Your tasks:
(a) In the forum post on recovery partitions, rewrite the stretch from "No circumventing the" through "it on again.", swapping "OOBE" for "out-of-box experience".
(b) According to the forum post on recovery partitions, roughly how long does the clone-then-recover approach take?

Document section:
And then? Clone HDD? As said 10 times before, I WANT A FRESH INSTALL. I can restore my old HDD as well without a drive enclosure, because I made a system restore image and I can restore that using the recovery drive. However, I want a fresh install. Apparently that is really though.

Asus help was that I should let Asus support do this, they don't offer full install DVD's. The only support centre is in Auckland, I am in Wellington. Great.


We do read them, and that was why the suggestion of cloning the drive to achieve a 'clean install' keeps coming up. However you appear to be taking it we are giving it as the only solution to the end result of a CURRENT used 1:1 stamp, when it is not. The reason it keeps being suggested is the fact the recovery partition is there for exactly that. To recover/reinstall the OOBE (out of box experience if you are unfamiliar) windows wim, with drivers readily available. As if you had picked it up from the shop and opened the box again.

Ergo, in a normal case, you would clone the drive (leaving out any un-necessary larger files etc for it to fit on the destination SSD) keeping the partition layout intact, then activate the recovery from the SSD, to blow the install away, and put the OEM version on it again via the hidden/recovery partitions 

No circumventing the windows licencing requirements, activation bypass or finding the right CD/keys/extraction tools to do so. Done in about 20mins

Hard drive layout intact - recovery partition is used to blow away the OS/c:\ partition and re-expand the OOBE wim. HDD dead or partitions not working = requires the full DVD set you are meant to create the second you complete the OOBE setup and enter windows for the first time.

Same thing goes with the engineers, if the HDD dies and goes in for replacement, they stamp the same partition layout onto a new drive - no matter if the same size or upgraded from lack of replacement. And the OOBE completes when you turn it on again.

Much like the instructions here http://support.asus.com/Troubleshooting/detail.aspx?SLanguage=en&m=U56E&p=3&s=343&os=&hashedid=6KBv9FLOCOczEXLJ&no=1775



 
 
 
 


1916 posts

Uber Geek
+1 received by user: 110


  Reply # 1065647 14-Jun-2014 17:33

I had the same issue today with my new samsung SSD. To fix:

1, Get a SATA to USB converter (powered) - about $30 from PBTECH.
2, Plug this from your new SATA to the laptops USB.
3, Download the data migration software from intel or samsung then run it.

Provided information:
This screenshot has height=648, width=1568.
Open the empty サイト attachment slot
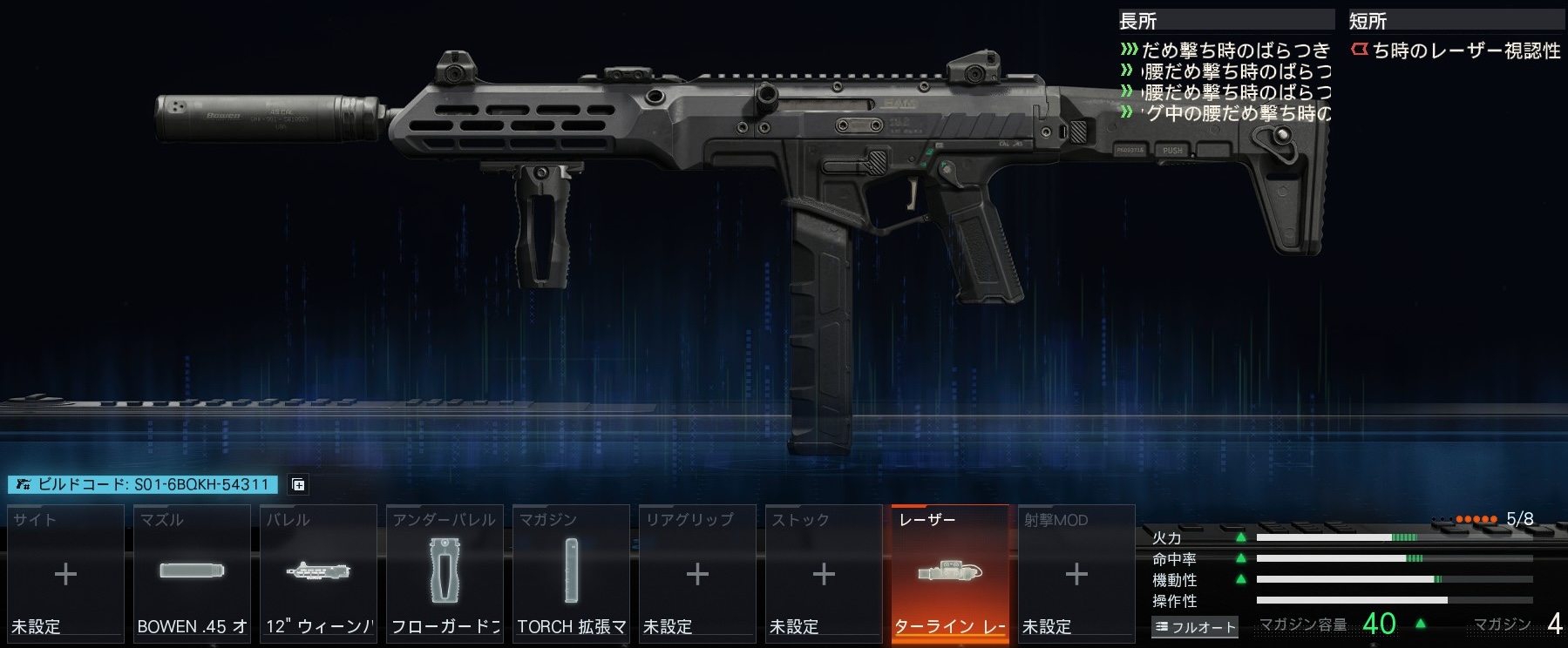point(65,573)
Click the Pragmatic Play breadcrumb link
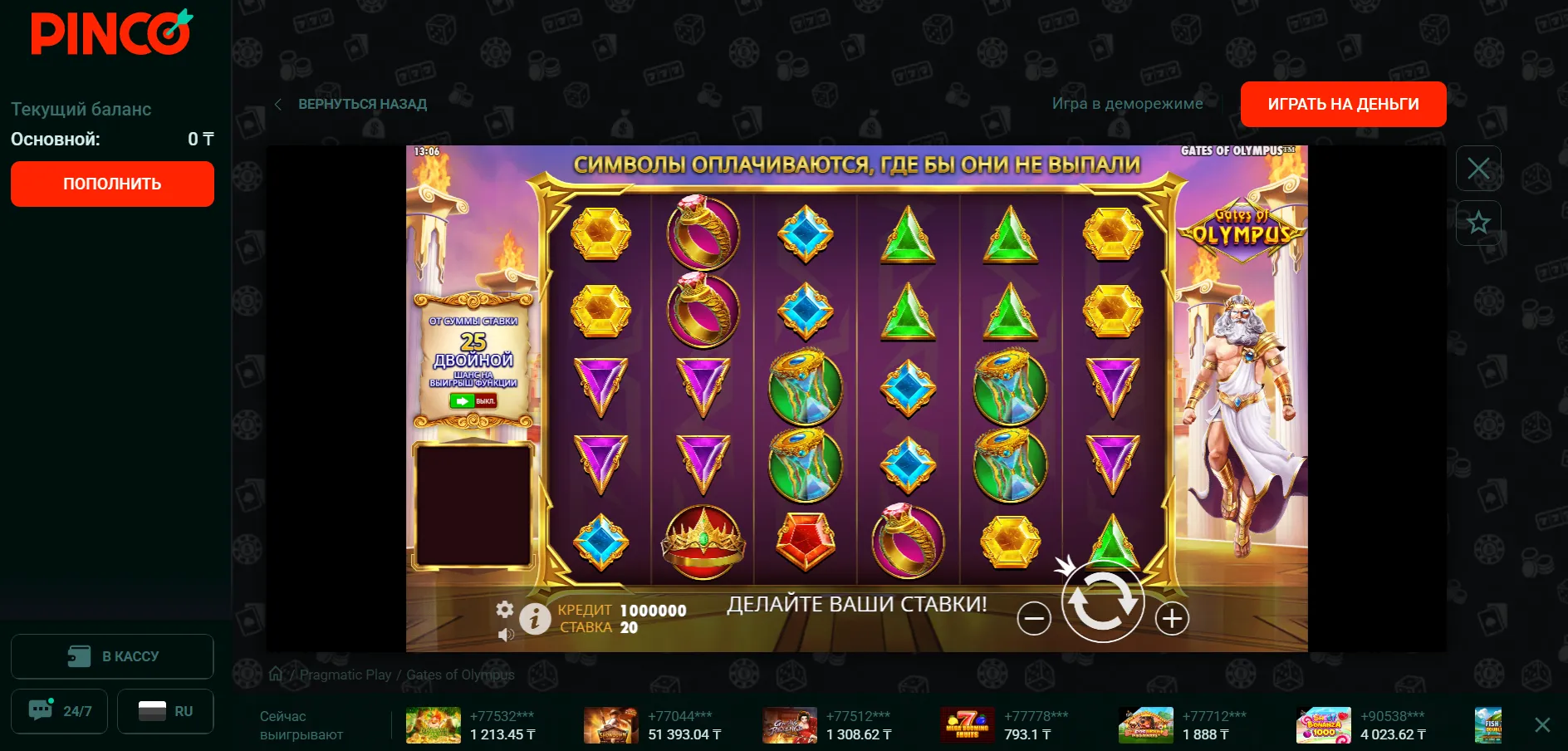Screen dimensions: 1568x751 [x=345, y=675]
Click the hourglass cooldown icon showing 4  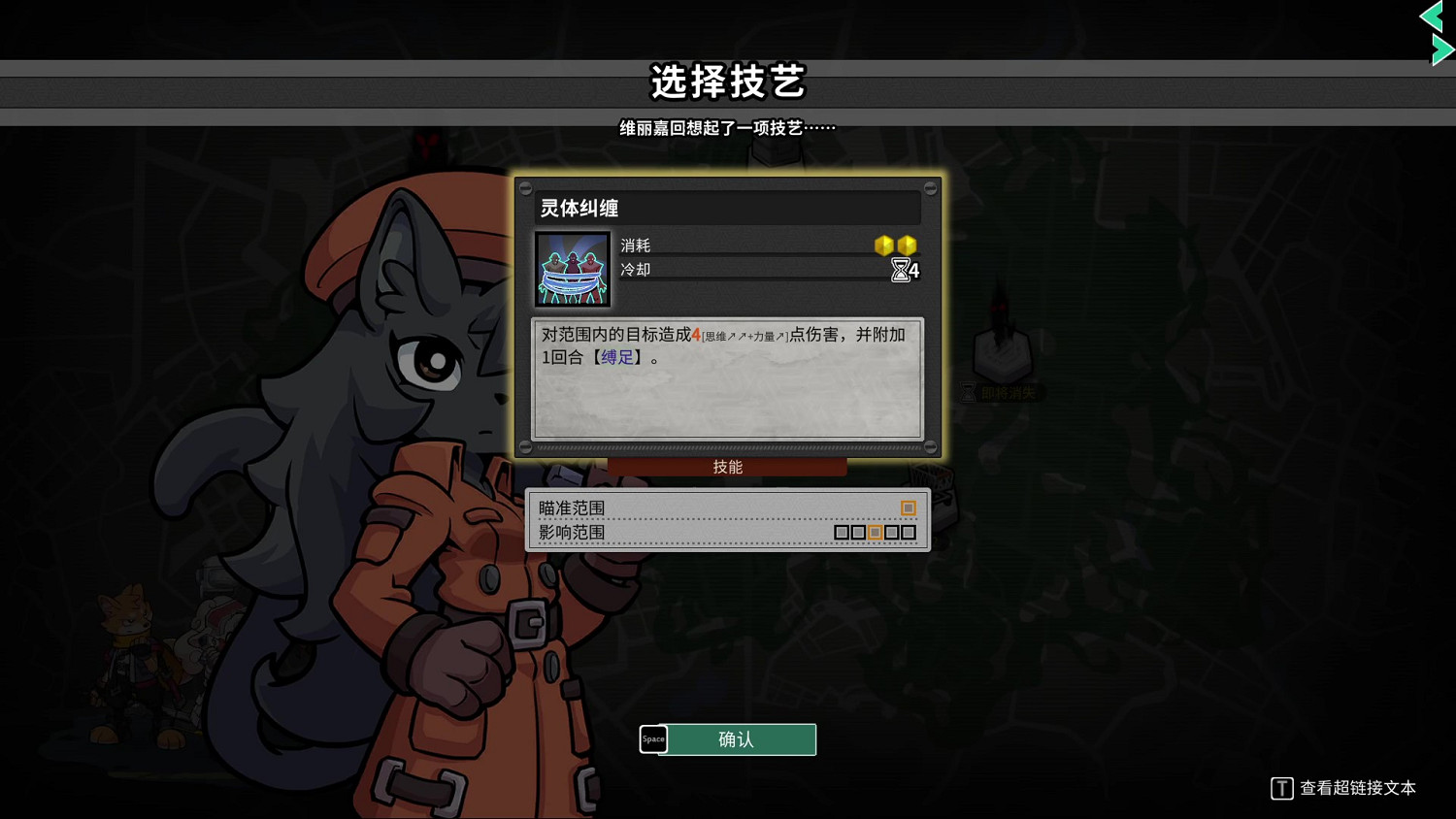tap(901, 271)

Outputs for the tasks:
(a)
No circumventing the windows licencing requirements, activation bypass or finding the right CD/keys/extraction tools to do so. Done in about 20mins

Hard drive layout intact - recovery partition is used to blow away the OS/c:\ partition and re-expand the out-of-box experience wim. HDD dead or partitions not working = requires the full DVD set you are meant to create the second you complete the out-of-box experience setup and enter windows for the first time.

Same thing goes with the engineers, if the HDD dies and goes in for replacement, they stamp the same partition layout onto a new drive - no matter if the same size or upgraded from lack of replacement. And the out-of-box experience completes when you turn it on again.

(b) About 20 minutes.